John de Lancie is best known for playing Q in Star Trek, a role he began on Star Trek: The Next Generation and is expected to reprise on Star Trek: Picard. However, many TV fans might also recognize him from his arc on the hit series, Breaking Bad. de Lancie appeared in four episodes as Donald Margolis, the father of Krysten Ritter's Jane Margolis. During a recent interview with Variety, the actor spoke about appearing on the series and shared a touching story about an interaction with a fan.

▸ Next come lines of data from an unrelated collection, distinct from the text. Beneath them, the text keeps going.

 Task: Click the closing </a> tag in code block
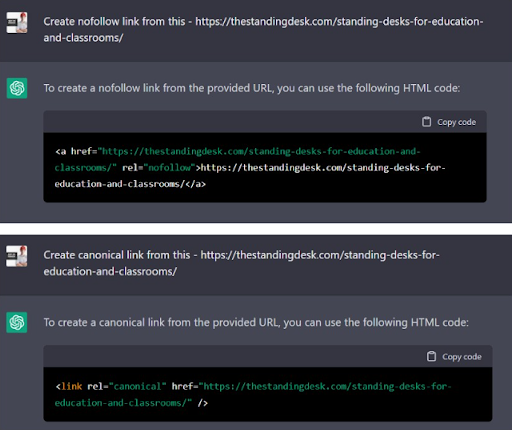pos(196,184)
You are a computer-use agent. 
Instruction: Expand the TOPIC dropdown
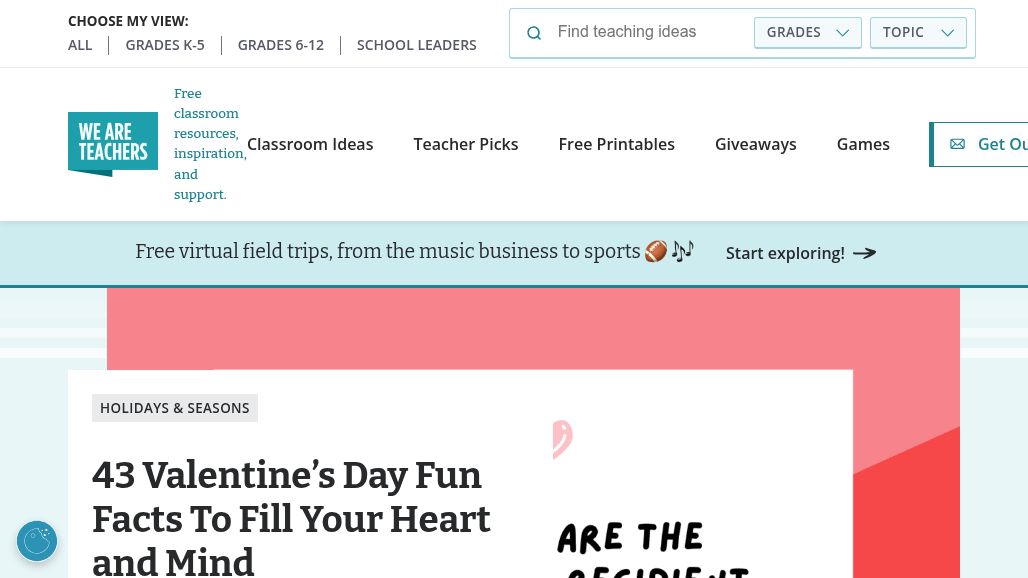point(918,32)
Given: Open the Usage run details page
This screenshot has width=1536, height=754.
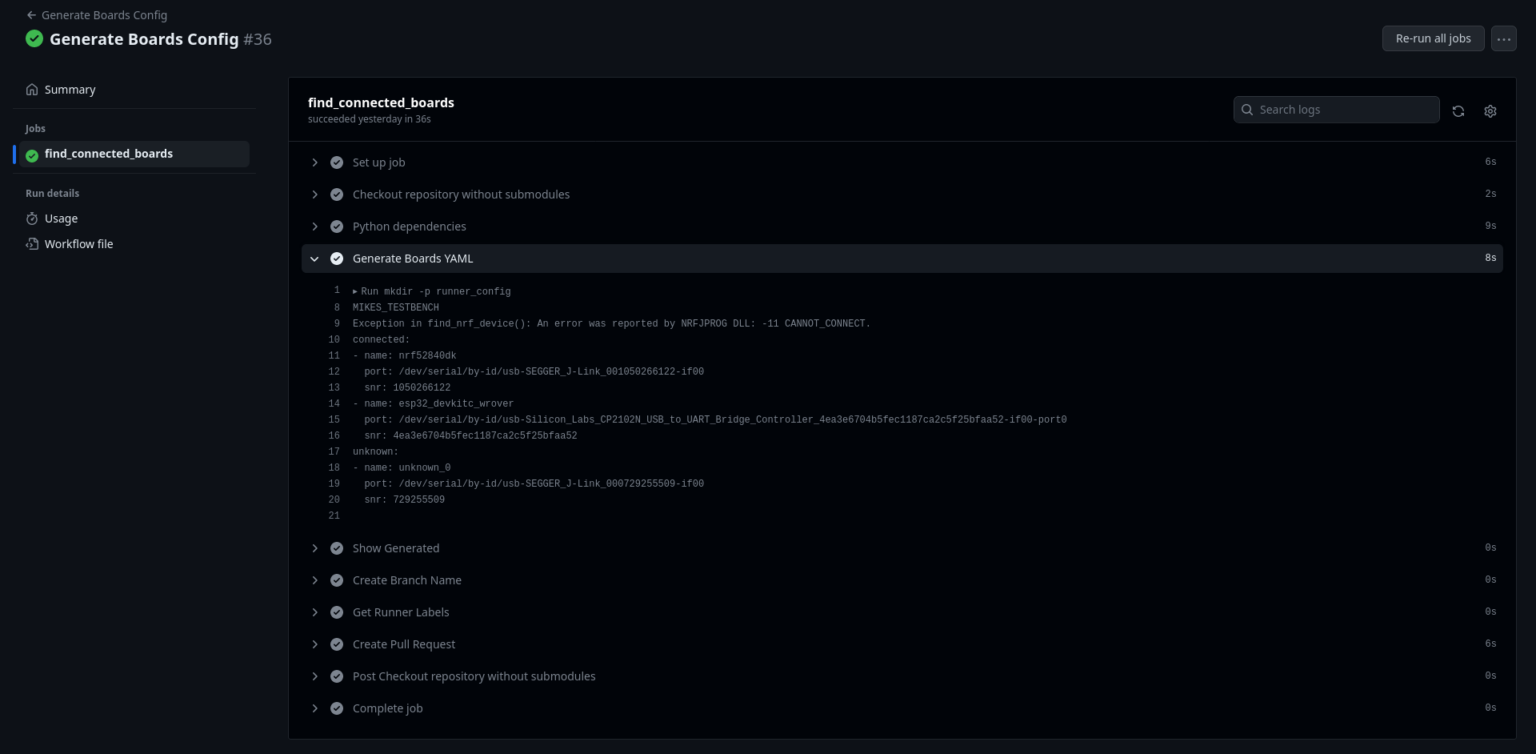Looking at the screenshot, I should [x=61, y=219].
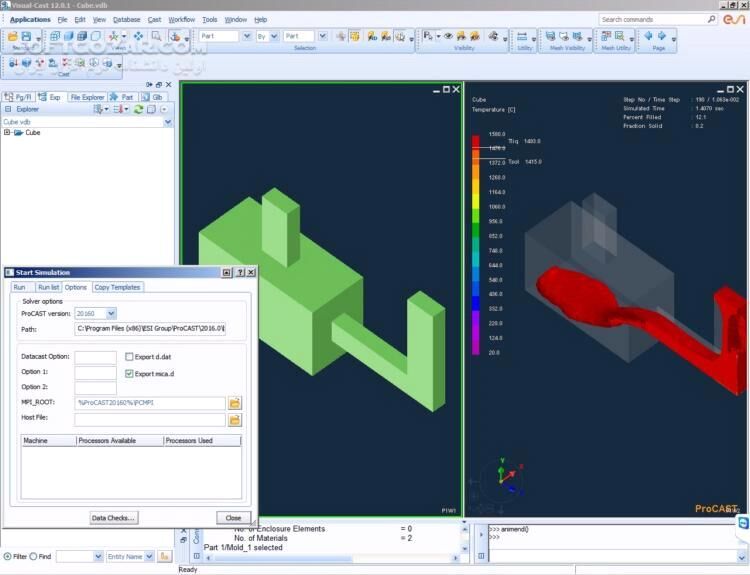The image size is (750, 575).
Task: Click the refresh icon in Explorer panel
Action: click(x=138, y=109)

"I would have loved for that character to have continued," de Lancie said when asked about the possibility of appearing on the Breaking Bad spin-off, Better Call Saul. "Through my career, I was always hired to play the very aggressive, wordsmith-y sort of character, which ironically is difficult for me because I just tend to work seemingly twice as hard as anybody else. That character allowed me to just relax a little bit, and to just feel, as opposed to trying to dominate or bulldoze. But again, you brought it up and I appreciate it and I take it as a compliment, but I just don't think about it ever. I just can't."

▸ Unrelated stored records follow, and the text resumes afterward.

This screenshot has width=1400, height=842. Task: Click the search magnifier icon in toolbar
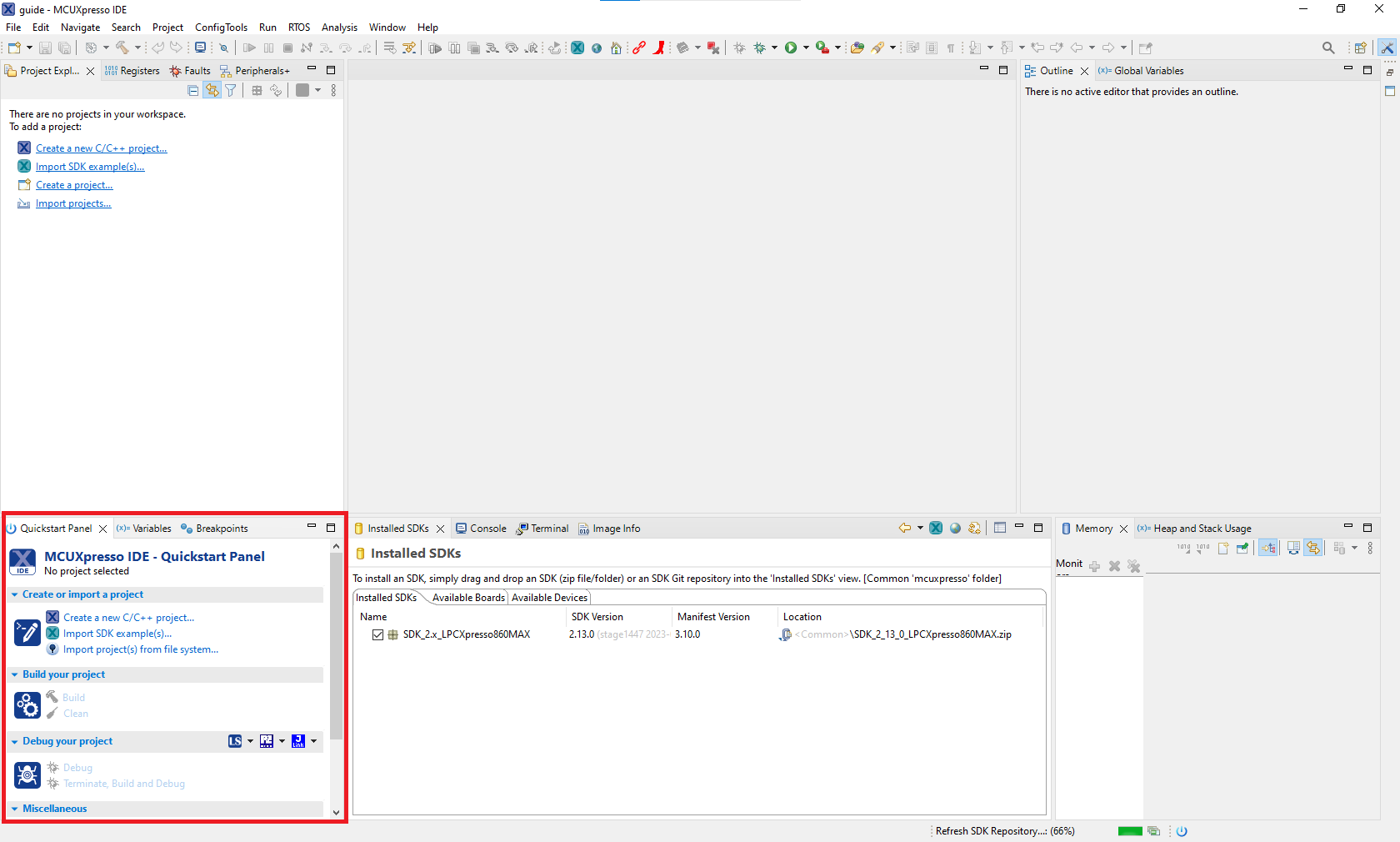[x=1328, y=48]
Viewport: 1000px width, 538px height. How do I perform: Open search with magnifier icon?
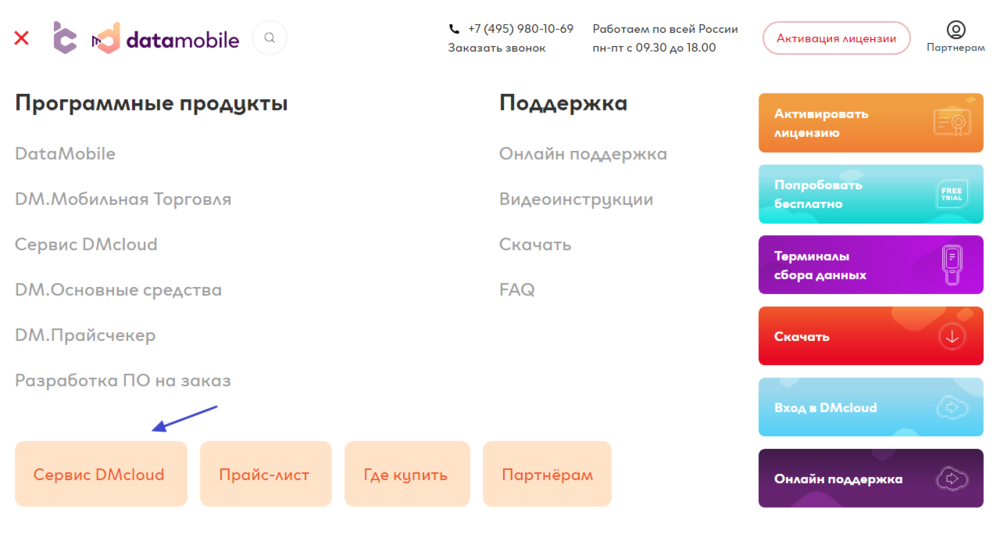click(270, 38)
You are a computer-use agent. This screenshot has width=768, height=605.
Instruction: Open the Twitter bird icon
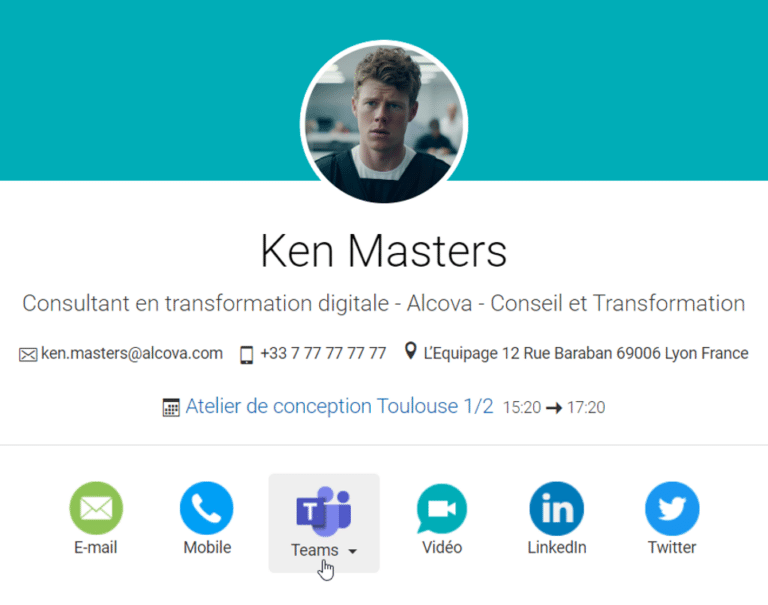(x=672, y=508)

He continued, "Let me just tell you, it's very interesting what different characters can do for somebody. In this case, just imagine a 22-year-old, shy, kind of strung-out kid who comes up to me and says, 'Hey, are you Jane's father?' And I go, 'Uh yeah.' And he's looking at me kind of askance, and he goes, 'Yeah, well, now I guess I know what my parents went through.' I'm sure his parents did everything to try to keep him from, you know — 'Please, you can't keep on doing this, you're going to ruin your life.' And he couldn't hear any of it, but he could be affected when he saw it in a story. So I'm really happy to have played that role."
Recently, Ritter talked to PeopleTV's Couch Surfing and spoke about Jane's death on Breaking Bad. Jane overdosed on heroin while Jesse Pinkman (Aaron Paul) was sleeping, a moment Walter White (Bryan Cranston) witnessed but did nothing to help.

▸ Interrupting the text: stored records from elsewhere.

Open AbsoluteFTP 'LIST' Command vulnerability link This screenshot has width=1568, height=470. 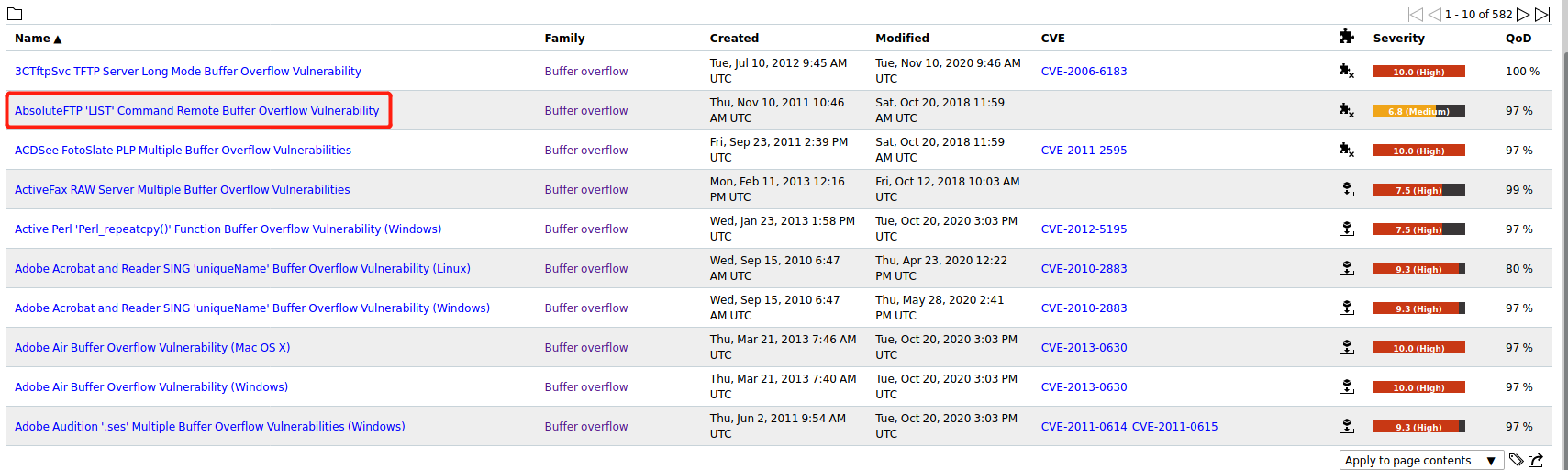coord(196,111)
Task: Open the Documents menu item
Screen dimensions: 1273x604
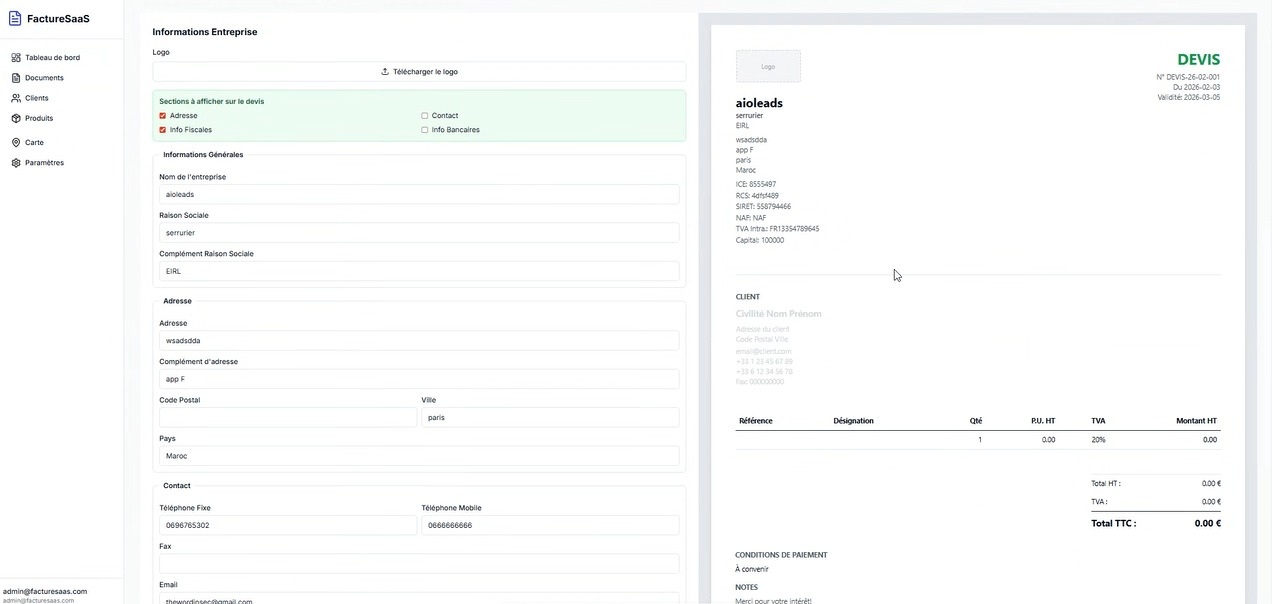Action: 44,78
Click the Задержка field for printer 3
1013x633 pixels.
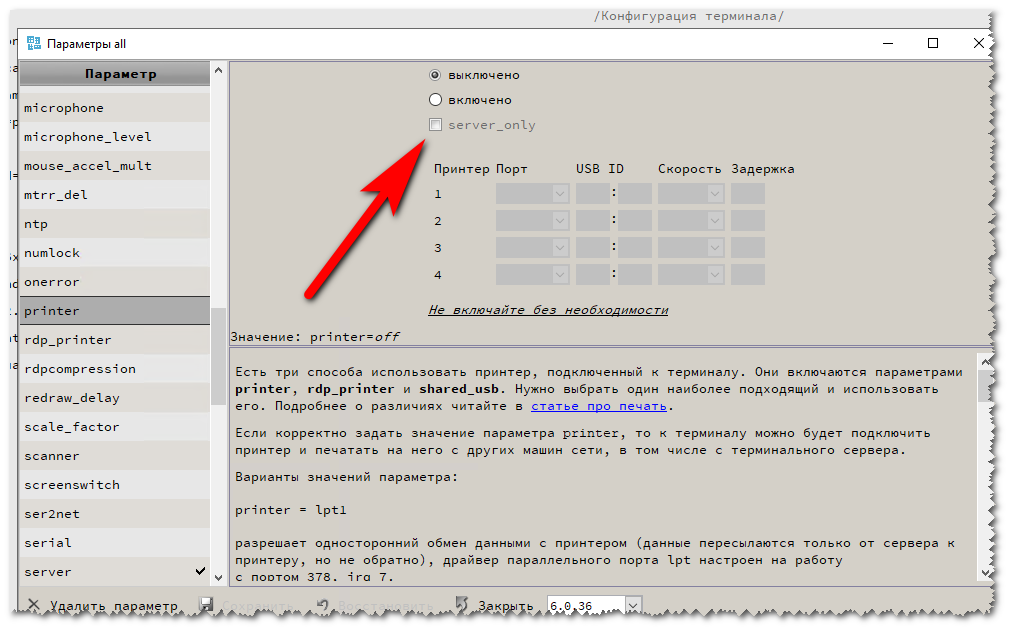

"It wasn't really until we were shooting it that the whole death around the character hit me," Ritter shared. "So, I knew I was gonna die. I'm reading the script, I'm like, 'Cool, rock and roll, she dies. So fun!'" She continued, "But then you're doing it ... and you're in this death makeup; they built a cast for my chest so that Aaron Paul can really be pounding on my chest. And then Bryan, after the take, you just see him sitting quietly in the corner. It was intense, and I will never forget it." She added, "Talk about cult following ... This show really is the gift that keeps on giving."
Breaking Bad is currently streaming on Netflix.